7.23.2016

listen up, people

Another online litmag with one of those masthead manifestos written by an editor too young to understand how much his exhortations sound like echoes.

2 comments:

Joseph Hutchison said...

Youth doesn't have to mean ignorance, but elders encourage it.

A fellow poet told me the other day that he'd given a reading back East and was chatting afterward with a young, newly minted MFA graduate. As the conversatiion wandered along, my friend mentioned Prufrock. The grad, whose concentration had been in the writing of poetry, looked puzzled.

You know, my friend said. From Eliot's poem.

The budding bard admitted he hadn't heard of Eliot.

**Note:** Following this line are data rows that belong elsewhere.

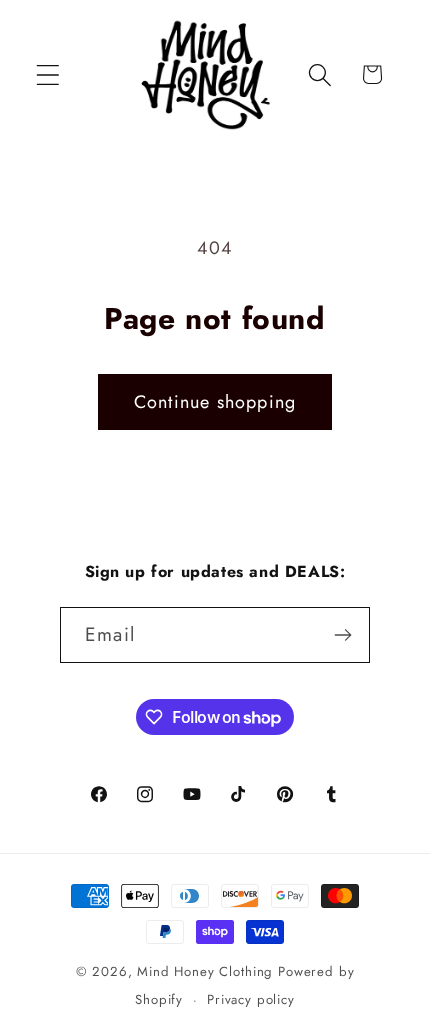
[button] (48, 74)
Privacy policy (251, 999)
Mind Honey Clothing (205, 971)
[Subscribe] (342, 635)
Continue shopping (215, 402)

You didn't read T. S. Eliot in school?

The kid shook his head. Was he any good?

It's fair to wonder who the elders are that taught this young man. Are they incompetent or simply ignorant themselves? Or are they mere functionaries in a system designed to cash checks and issue degrees? Pairs of ragged claws, so to speak....

JforJames said...

I hear you. If a person can come out of a MFA program in Poetry without at least some general recognition of Eliot/Prufrock, you have to wonder about the pedagogy behind the endeavor. No one can be expected to have read everything, as I'm increasingly reminded as I age, but you have to be exposed to certain touch points (I won't say touchstones). Probably more importantly the mentors/teachers should attempt to instill some hunger to explore poetry at large, as a whole, across cultures, and not be content with poetry as I/we happen to write it in these times.